Given his rapid success as a manager after his own playing career ended in 2022 (with a stint as the Mariners’ bullpen coach in between), some consider Vogt a model for what teams are looking for today. He is personable and approachable, a lover of people and also humble enough to know what he doesn’t know everything about.

But when asked why people like him, Suzuki and Stammen are getting these managerial opportunities so soon after retiring as players, Vogt gave an illuminating answer.

“I think people my age or that era of players, we played in a unique time where we came to the major leagues and came up through the minor leagues with absolutely no information,” Vogt said. “And then during our major league careers, every bit of information possible was thrown at us, and we were expected to use it on the field. And so I think we grew up in an old-school world, but then we played through the transition.

“So now I feel like we have a very good understanding of how to apply the data, without losing sight of maybe intuition. So, I think it’s a unique period of time, from 2008 to 2020, where we learned all of that.”

It’s probably not so simple to suggest that the ideal managerial candidate played in the Major Leagues from 2008 to 2020 (although it turns out that’s exactly the length of the MLB career of Venezuelan catcher Francisco Cervelli, who will manage Italy in the upcoming World Baseball Classic), but that ability to navigate the overload of game data is essential.

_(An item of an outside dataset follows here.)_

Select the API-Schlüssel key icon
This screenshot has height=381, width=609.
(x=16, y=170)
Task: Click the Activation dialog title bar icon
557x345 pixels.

Reds manager Terry Francona is, along with Brewers manager Pat Murphy, one of only two current managers born in the 1950s. And Francona is the only current manager to have managed an MLB game before the 21st century. So pointing out to you that the group of foremen is getting younger is simply stating the obvious.

But Francona also made an interesting point when he noted that teams’ baseball operations groups, increasingly made up of young, analytical minds, must be careful not to base their manager hiring decisions too much on how the prospective manager communicates with the front office.

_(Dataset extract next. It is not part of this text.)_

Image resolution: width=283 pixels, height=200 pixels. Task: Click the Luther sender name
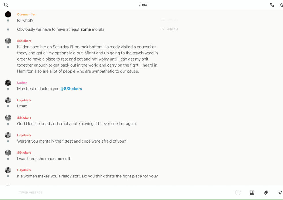(x=22, y=83)
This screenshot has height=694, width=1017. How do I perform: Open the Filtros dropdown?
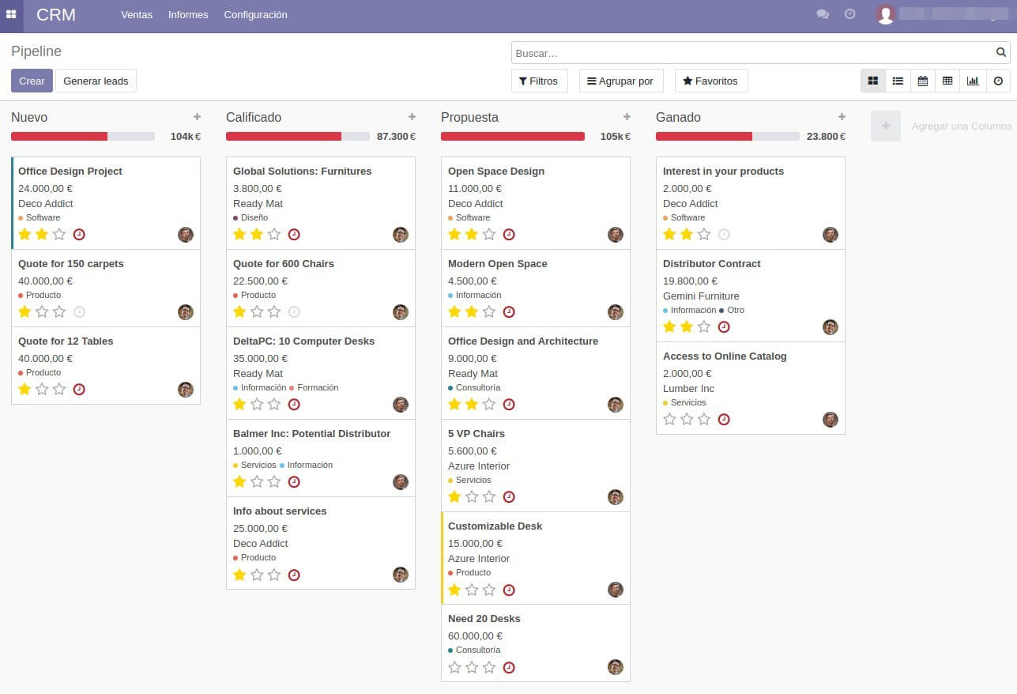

“¿Es [la contratación] to [la oficina principal] or for the players?” Francona said. “Someone who can talk to the front office is great. But you also have to be able to talk to a player. And sometimes, that’s very different. If you can do both, you’re fine.”

As this new group of hires indicates, helmsmen can come from all sorts of experience levels. And considering that six of the 12 Manager of the Year awards given out this century have gone to people no longer with those clubs, the job is always subject to change.

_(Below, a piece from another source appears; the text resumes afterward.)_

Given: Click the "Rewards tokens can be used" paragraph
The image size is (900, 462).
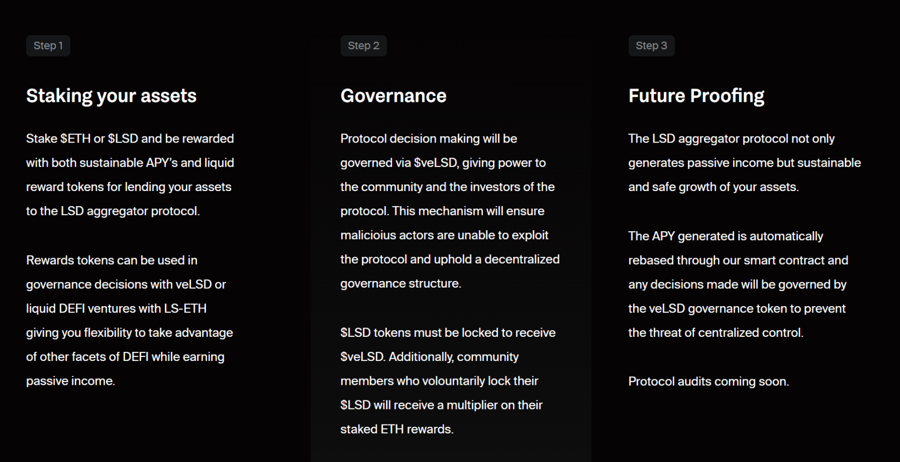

But at least we can say that the importance of communication is a constant, although its application is evolving.

And at least we still have one manager for each team… until one club goes rogue and brings back the College of Coaches.

Marcus Cole

Marcus Cole is a senior football analyst at Archysport with over a decade of experience covering the NFL, college football, and international football leagues. A former NCAA Division I player turned journalist, Marcus brings an insider's understanding of the game to every breakdown. His work focuses on tactical analysis, draft evaluations, and in-depth game previews. When he's not breaking down film, Marcus covers the intersection of football culture and the communities it shapes across America.